=== DATA SUPPLIED ===

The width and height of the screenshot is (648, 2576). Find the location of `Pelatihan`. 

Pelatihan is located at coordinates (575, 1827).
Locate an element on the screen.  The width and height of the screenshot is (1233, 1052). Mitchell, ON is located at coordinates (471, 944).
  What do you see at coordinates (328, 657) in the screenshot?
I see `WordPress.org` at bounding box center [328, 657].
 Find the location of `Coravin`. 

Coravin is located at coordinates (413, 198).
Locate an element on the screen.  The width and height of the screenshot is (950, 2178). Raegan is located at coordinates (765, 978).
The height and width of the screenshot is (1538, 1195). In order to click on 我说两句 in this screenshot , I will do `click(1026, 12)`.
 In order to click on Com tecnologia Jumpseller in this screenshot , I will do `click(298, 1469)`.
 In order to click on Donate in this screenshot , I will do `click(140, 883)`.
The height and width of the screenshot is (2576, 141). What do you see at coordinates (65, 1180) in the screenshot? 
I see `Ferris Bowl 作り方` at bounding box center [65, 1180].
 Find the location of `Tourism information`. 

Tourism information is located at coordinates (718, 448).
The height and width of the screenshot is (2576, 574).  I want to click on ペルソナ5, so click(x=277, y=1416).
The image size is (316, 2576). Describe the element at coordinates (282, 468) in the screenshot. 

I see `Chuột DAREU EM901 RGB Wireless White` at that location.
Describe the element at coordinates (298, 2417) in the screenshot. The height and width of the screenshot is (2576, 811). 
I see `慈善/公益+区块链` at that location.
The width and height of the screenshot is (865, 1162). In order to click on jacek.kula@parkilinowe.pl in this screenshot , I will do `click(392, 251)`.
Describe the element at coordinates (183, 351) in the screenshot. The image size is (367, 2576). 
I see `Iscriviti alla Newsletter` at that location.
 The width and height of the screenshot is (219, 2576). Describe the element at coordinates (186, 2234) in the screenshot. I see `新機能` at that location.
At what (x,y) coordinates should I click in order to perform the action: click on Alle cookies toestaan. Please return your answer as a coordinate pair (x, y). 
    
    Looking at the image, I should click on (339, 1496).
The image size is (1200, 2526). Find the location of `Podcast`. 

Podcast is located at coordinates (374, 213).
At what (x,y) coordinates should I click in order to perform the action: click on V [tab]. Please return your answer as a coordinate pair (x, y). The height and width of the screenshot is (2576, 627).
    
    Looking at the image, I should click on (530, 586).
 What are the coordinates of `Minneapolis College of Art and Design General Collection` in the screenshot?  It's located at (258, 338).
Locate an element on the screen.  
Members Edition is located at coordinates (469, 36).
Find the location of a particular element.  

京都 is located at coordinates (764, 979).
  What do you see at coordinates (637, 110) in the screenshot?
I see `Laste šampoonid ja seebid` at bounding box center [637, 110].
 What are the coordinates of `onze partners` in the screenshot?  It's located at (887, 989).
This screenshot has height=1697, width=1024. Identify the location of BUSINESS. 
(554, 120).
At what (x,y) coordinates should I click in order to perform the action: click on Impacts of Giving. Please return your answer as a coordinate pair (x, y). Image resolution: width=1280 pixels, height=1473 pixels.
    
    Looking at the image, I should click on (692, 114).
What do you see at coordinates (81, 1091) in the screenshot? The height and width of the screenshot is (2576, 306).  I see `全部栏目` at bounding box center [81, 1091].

===

Copy the records above line for line, leaving every character as it is.

The width and height of the screenshot is (648, 2576). Find the location of `Pelatihan`. 

Pelatihan is located at coordinates (575, 1827).
Locate an element on the screen.  The width and height of the screenshot is (1233, 1052). Mitchell, ON is located at coordinates (471, 944).
  What do you see at coordinates (328, 657) in the screenshot?
I see `WordPress.org` at bounding box center [328, 657].
 Find the location of `Coravin`. 

Coravin is located at coordinates (413, 198).
Locate an element on the screen.  The width and height of the screenshot is (950, 2178). Raegan is located at coordinates (765, 978).
The height and width of the screenshot is (1538, 1195). In order to click on 我说两句 in this screenshot , I will do `click(1026, 12)`.
 In order to click on Com tecnologia Jumpseller in this screenshot , I will do `click(298, 1469)`.
 In order to click on Donate in this screenshot , I will do `click(140, 883)`.
The height and width of the screenshot is (2576, 141). What do you see at coordinates (65, 1180) in the screenshot? 
I see `Ferris Bowl 作り方` at bounding box center [65, 1180].
 Find the location of `Tourism information`. 

Tourism information is located at coordinates (718, 448).
The height and width of the screenshot is (2576, 574).  I want to click on ペルソナ5, so click(x=277, y=1416).
The image size is (316, 2576). Describe the element at coordinates (282, 468) in the screenshot. 

I see `Chuột DAREU EM901 RGB Wireless White` at that location.
Describe the element at coordinates (298, 2417) in the screenshot. The height and width of the screenshot is (2576, 811). 
I see `慈善/公益+区块链` at that location.
The width and height of the screenshot is (865, 1162). In order to click on jacek.kula@parkilinowe.pl in this screenshot , I will do `click(392, 251)`.
Describe the element at coordinates (183, 351) in the screenshot. The image size is (367, 2576). 
I see `Iscriviti alla Newsletter` at that location.
 The width and height of the screenshot is (219, 2576). Describe the element at coordinates (186, 2234) in the screenshot. I see `新機能` at that location.
At what (x,y) coordinates should I click in order to perform the action: click on Alle cookies toestaan. Please return your answer as a coordinate pair (x, y). 
    
    Looking at the image, I should click on (339, 1496).
The image size is (1200, 2526). Find the location of `Podcast`. 

Podcast is located at coordinates (374, 213).
At what (x,y) coordinates should I click in order to perform the action: click on V [tab]. Please return your answer as a coordinate pair (x, y). The height and width of the screenshot is (2576, 627).
    
    Looking at the image, I should click on (530, 586).
 What are the coordinates of `Minneapolis College of Art and Design General Collection` in the screenshot?  It's located at (258, 338).
Locate an element on the screen.  
Members Edition is located at coordinates (469, 36).
Find the location of a particular element.  

京都 is located at coordinates (764, 979).
  What do you see at coordinates (637, 110) in the screenshot?
I see `Laste šampoonid ja seebid` at bounding box center [637, 110].
 What are the coordinates of `onze partners` in the screenshot?  It's located at (887, 989).
This screenshot has height=1697, width=1024. Identify the location of BUSINESS. 
(554, 120).
At what (x,y) coordinates should I click in order to perform the action: click on Impacts of Giving. Please return your answer as a coordinate pair (x, y). Image resolution: width=1280 pixels, height=1473 pixels.
    
    Looking at the image, I should click on (692, 114).
What do you see at coordinates (81, 1091) in the screenshot? The height and width of the screenshot is (2576, 306).  I see `全部栏目` at bounding box center [81, 1091].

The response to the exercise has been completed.